Не с добром возвращался в свое село Павел Барышев. Сторонился больших дорог, избегал людей. Оборванный, голодный, измученный дальним путем, в целости и сохранности донес он сюда только ненависть.
Стоя у плетня выгона, за которым окутанные мглой лежали гумны, огороды и дворы сельчан, он еще размышлял: нужно ли пробираться дальше? Не переждать ли, пока село совсем успокоится? Уж каким отчаянным и рисковым он был, а все же страшился.
Внезапный вой волчицы и ее горящие зелеными огоньками глаза заставили его перемахнуть через плетень и забыть осторожность.
Не переставая, бежал он, пока миновал пустыри и переулки, все время чувствуя за собой зверя. Дальше у него сил не хватило. Перемогая приступ кашля, спрятался в чью-то баню, захлопнул за собой дверь и упал на полок.
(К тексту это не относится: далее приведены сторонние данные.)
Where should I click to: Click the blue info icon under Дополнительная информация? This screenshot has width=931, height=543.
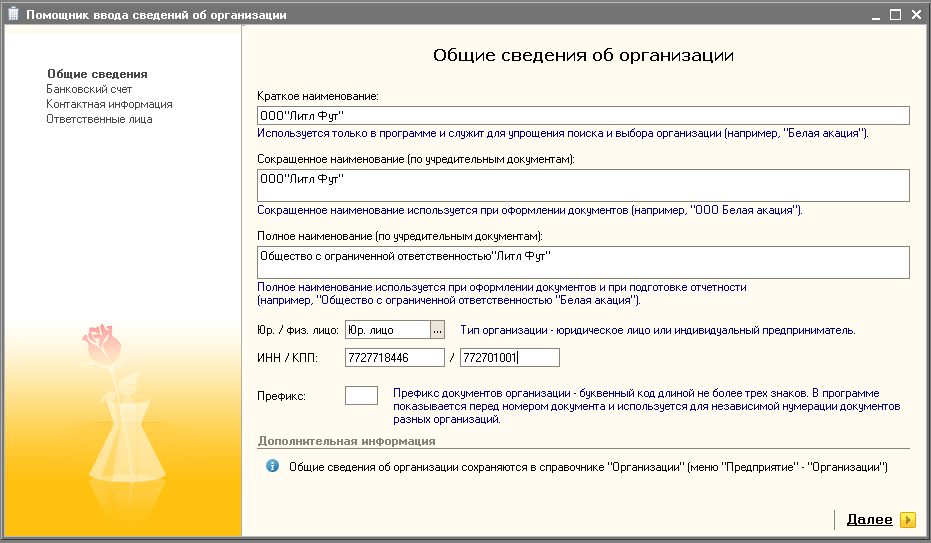[x=272, y=466]
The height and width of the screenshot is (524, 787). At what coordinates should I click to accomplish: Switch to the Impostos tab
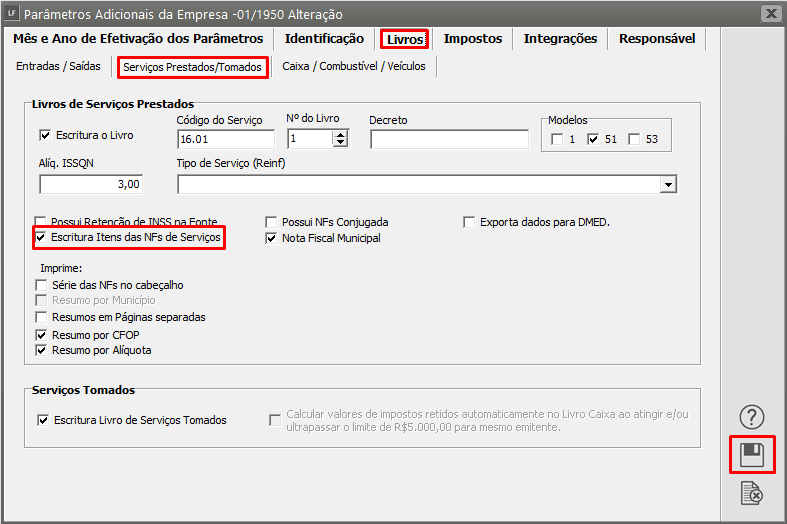point(473,39)
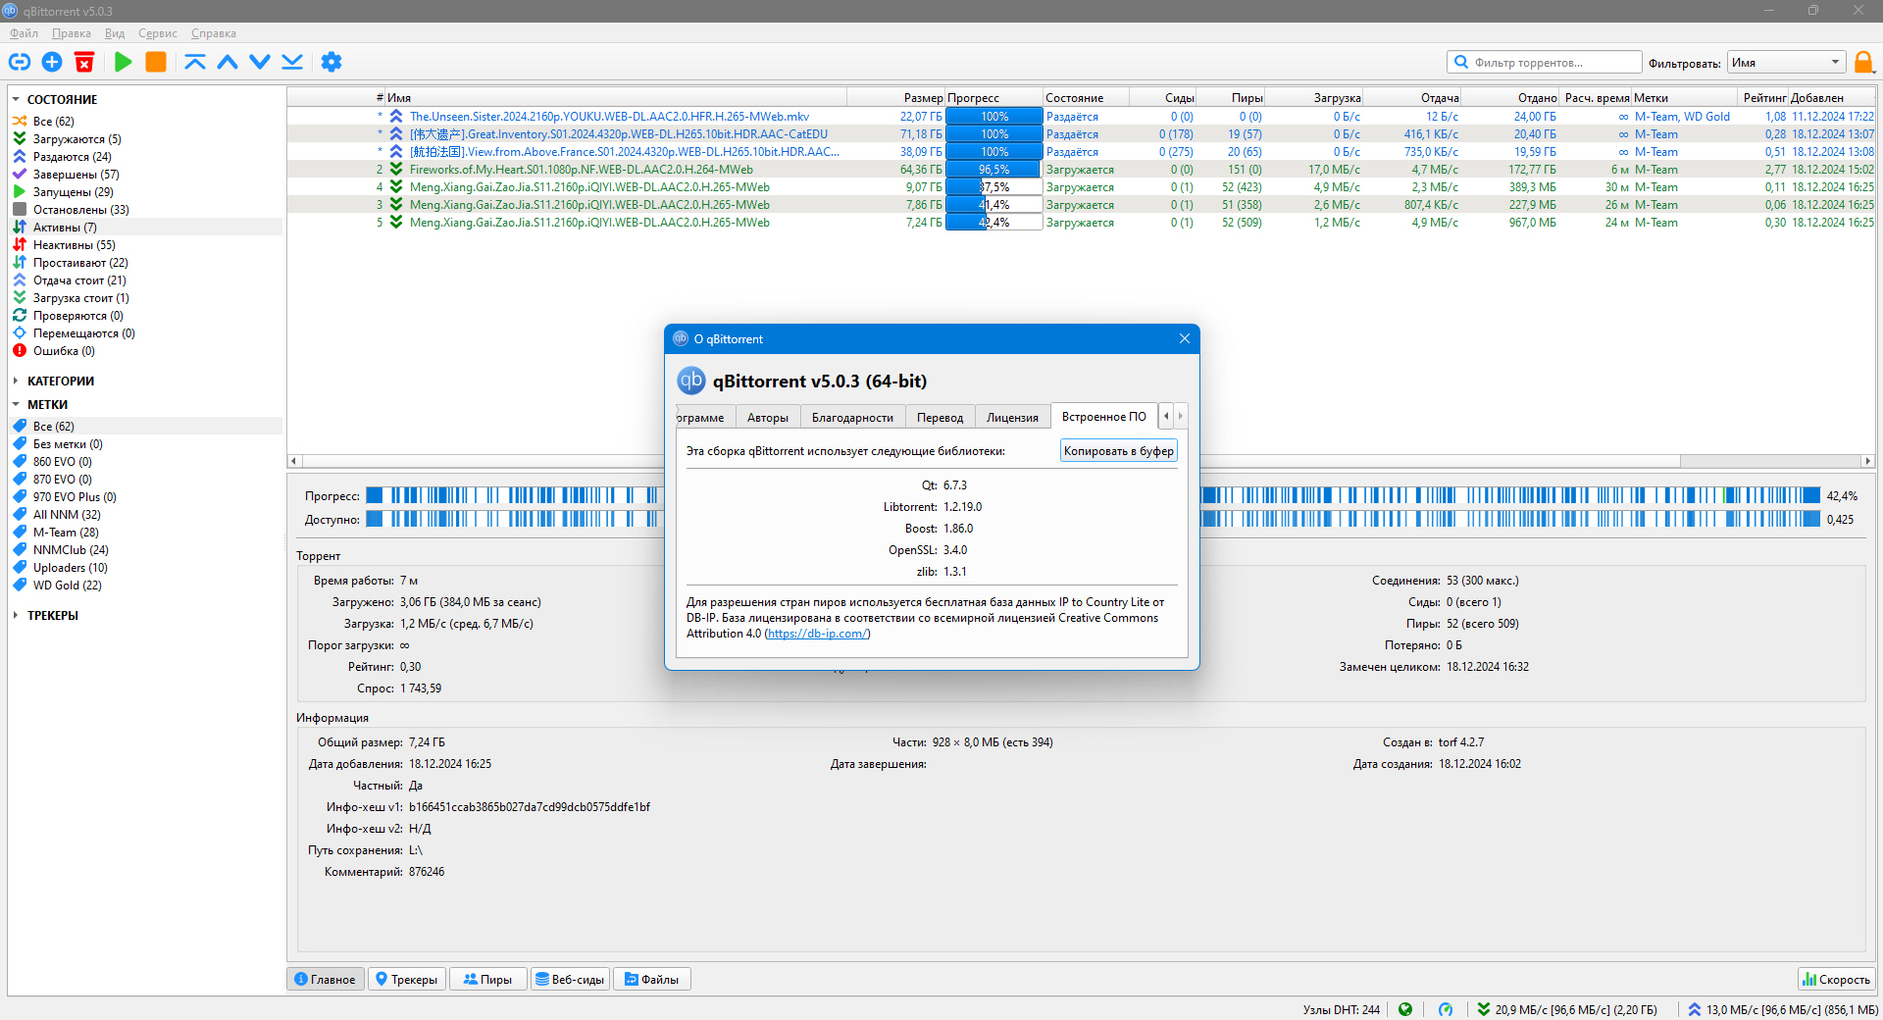Click the add torrent file plus icon
This screenshot has height=1020, width=1883.
pyautogui.click(x=52, y=62)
Под утро во дворах начался петушиный переклик. Из бани Барышев вышел на берег озера и отсюда, с задворок Первой улицы, стал искать двор Прокопия Согрина, единственного хозяина в Малом Броде, который мог его приютить. Жизнь за прошедшие годы не стояла на месте. Кто-то перестроил свои конюшни, у кого-то повырастали в огородах березы и тополя. Поколебавшись, Барышев выбрал двор под железной крышей, широкий, просторный, и, таясь, пробрался к задним воротам. Тут еще раз осмотрелся. Больше его ничто не встревожило, хотя показалось странным, что в загоне для скота было пусто. Только одна корова лежала под навесом, пережевывая жвачку. Но на это он внимания не обратил и, приоткрыв ворота, проскользнул к завозне, затем к дверям кладовой, оттуда к крыльцу. А здесь вдруг замер на месте: на крыльце сидел какой-то старик…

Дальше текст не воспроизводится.